Redding woman accused of neglecting 65 goats still charged with animal cruelty for now

A Redding woman accused of neglecting dozens of goats did not have the cases against her dismissed Monday as had been slated.

Marissa Alter

Apr 8, 2024, 11:12 PM

Updated 42 days ago


A Redding woman accused of neglecting dozens of goats did not have the cases against her dismissed Monday as had been slated. Nancy Burton is still charged with 65 counts of animal cruelty after a Danbury Superior Court judge withdrew his previous order which would’ve allowed the charges to be dropped.
Judge Maximino Medina made the decision following a motion by the Danbury State’s Attorney’s Office, after prosecutors learned not all the victims were notified about the offer made to Burton on March 7. On that day, jury selection was supposed to begin for Burton’s trial.

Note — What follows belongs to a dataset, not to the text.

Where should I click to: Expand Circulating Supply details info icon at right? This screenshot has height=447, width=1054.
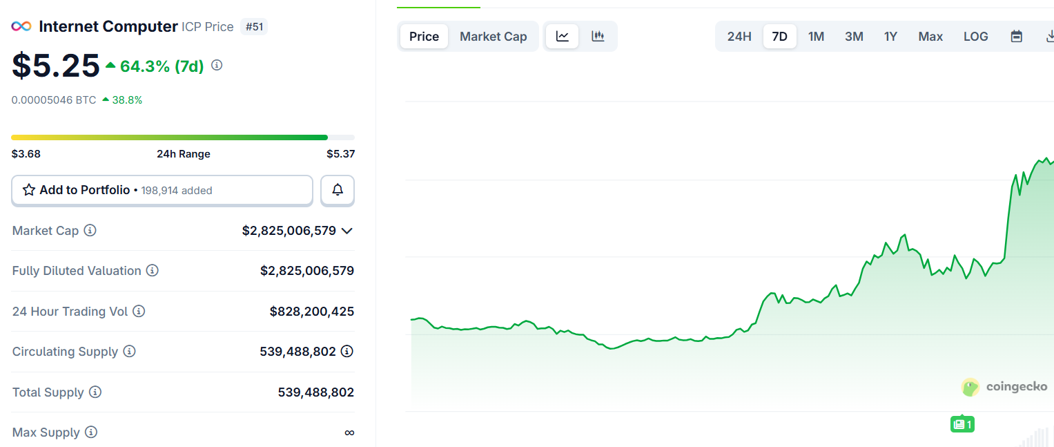tap(347, 352)
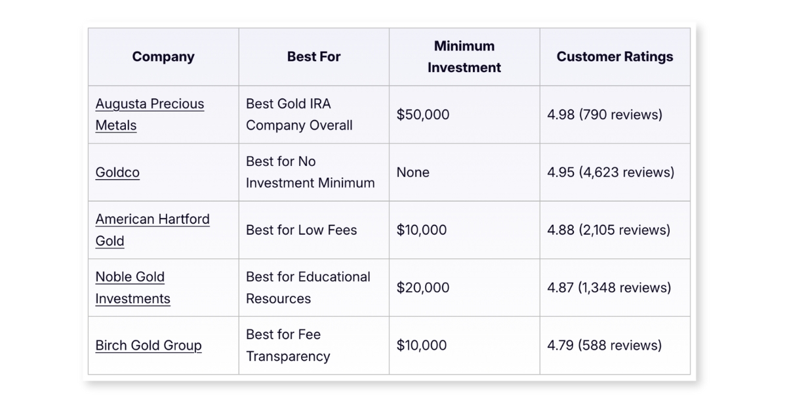Follow the American Hartford Gold link
Viewport: 787px width, 412px height.
click(x=152, y=230)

Instead, Burton accepted an offer from Medina for a program called accelerated rehabilitation, which allows for cases to be erased. The judge's stipulations were that Burton couldn't get arrested, own goats or interfere with an animal control officer for 30 days. If successful, her record would be wiped clean, and she could own animals again.
“We did go through the first two prongs of the AR statue, but an essential component of the AR statute is that victims—and that term is defined very broadly by the statute—have an opportunity to be heard and to be properly notified,” Danbury State’s Attorney David Applegate said. “The town of Redding felt strongly that it should've had an opportunity to be heard, and they certainly were impacted from a victim's sense.”
Burton's legal battles over her goats have been going on for years with Redding and the Connecticut Department of Agriculture. In March 2021, state investigators seized 65 goats from her property, alleging the animals were living in awful conditions with no running water. Court documents stated officials also found over 40 dead goats.
“We’re not backtracking on our recommendation of AR, but the town of Redding has input here that I think would be helpful to Your Honor in crafting the AR itself. I would ask for them to have an opportunity to be heard,” Applegate said.
But Burton argued that she’d followed the court’s conditions, and the agreement should be honored. She also called into question if town officials should have a say, adding she considers herself and the 65 goats the “primary victims.”
“If there was an aggrieved party in legal terms, at best it would be the state of Connecticut Department of Agriculture. They started this, and they were the complainant in this matter. They had a right to be informed. They agreed to this,” Burton countered.
Medina ruled in favor of the prosecution but explained it was for legal reasons, not the facts of the case.
“If the state were here today asking the court to vacate its previous order because it had a change of heart, the answer would be no. If the state were here asking for that ruling because they wanted to advance an argument that they could've advanced earlier but didn't, the answer would be no. But the state appeared before the court and filed this motion based on a very narrow premise, which is the victims’ rights, protected by the statute, must be honored.”
Medina set a hearing for May 14 to hear from the victims in the case. After that, he’ll determine whether to grant accelerated rehabilitation, and if so, what the conditions will be, including the length. Applegate told News 12 his office asked for a two-year program, but the judge chose 30 days, noting the case has dragged on due to the COVID-19 pandemic and Burton has stayed out of trouble since her arrest.
Redding First Selectwoman Julia Pemberton was in court Monday, along with Town Attorney Steve Stafstrom and a representative from the state Attorney General’s Office.
“I'm very pleased with the decision today, and it gives us the opportunity and any victim who wishes to speak to be heard on May 14 at the next hearing. So, I’m very thankful for the court for that opportunity,” Pemberton said after court.
Burton, who is representing herself, will also be allowed to address the judge at that hearing.
“I have a lot to say about all of this which I haven't said yet but will,” Burton said in court. “People just want to foment trouble and cause me more grief and frustration and sadness.”